Dal 1964 sconta l’ergastolo a Robben Island. Sul braccio il tatuaggio con il numero 466/64. Spaccare pietre nella cava gli procura lesioni agli occhi. Fuori, gli anni ’60 sono il trionfo dell’apartheid. Dentro, Mandela studia la lingua del «nemico», tratta con rispetto i secondini, scrive un’autobiografia a foglietti nascosti nelle scatole dei cerini. Nel 1976 gli è concesso di coltivare dei pomodori, che più tardi rimpiangerà di aver curato più delle sue figlie. Rifiuta la libertà offertagli dal governo in cambio dell’autoesilio al suo villaggio. Passeranno 6 anni prima che lasci Robben Island per la terraferma. Nel 1985 il presidente Botha offre a Mandela la libertà a condizione che rigetti la violenza. La risposta è in una lettera che la figlia Zindzi legge al popolo dell’Anc in uno stadio gremito: «Solo gli uomini liberi possono negoziare: la mia libertà e la vostra non possono essere separate. I will return».
Ritornerà l’11 febbraio 1990: libero dopo oltre 10 mila giorni. I sudafricani scoprono il suo volto ingrigito. Comincia la terza vita di Mandela il riconciliatore. «I bianchi sono nostri concittadini, chi rifiuta l’apartheid sarà accolto nella lotta comune per la democrazia». Nel ’92 Nelson si separa da Winnie, la donna più amata l’ha tradito con un avvocato, è diventata un’estranea. Nel ’93, in tandem con de Klerk, arriva il Nobel per la Pace. Ma in Sudafrica sono giorni di sangue: bianchi contro neri, zulu contro xhosa, voci di colpo di Stato, l’omicidio del giovane leader anti apartheid Chris Hani. Mandela impone la sua linea: niente vendette, «siamo una forza disciplinata per la pace». Dirà l’amico arcivescovo Desmond Tutu: «Senza di lui non ce l’avremmo fatta». Il 27 aprile 1994, 23 milioni di sudafricani per ore in coda ai seggi. Mandela presidente. Quel giorno, parole di Mandela, «una nazione è rinata».

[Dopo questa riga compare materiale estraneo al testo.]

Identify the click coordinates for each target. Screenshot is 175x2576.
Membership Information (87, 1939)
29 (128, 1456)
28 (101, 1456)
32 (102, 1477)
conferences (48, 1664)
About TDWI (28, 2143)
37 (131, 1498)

Madiba (l’appellativo viene dal nome del clan) è una star mondiale. Nel 1998, il giorno dell’80esimo compleanno, sposa Graça, vedova del presidente del Mozambico Samora Machel, e con lei vive nel quartiere di Houghton, un tempo riservato ai bianchi, in una casa dove ospita gli oltre venti nipoti e bisnipoti. L’anno dopo, a fine mandato, lascia la politica. Nel 2004 si ritira a vita privata. Con i successori Thabo Mbeki e Jacob Zuma, che lui non considerava eredi, il Sudafrica è scivolato nell’era della disillusione. L’ultimo periodo prima della malattia l’ha passato a Qunu, tra le colline dell’infanzia. Gli sopravvivono tre figlie (i due maschi sono morti, uno per incidente, l’altro per Aids). L’interno della sua casa color pesca, che dà sullo stradone dove passano i camion, l’ha voluto identico alla villetta del carcere di Paarl dove passò gli ultimi due anni di prigionia, che considerava «tra i più belli» della sua vita.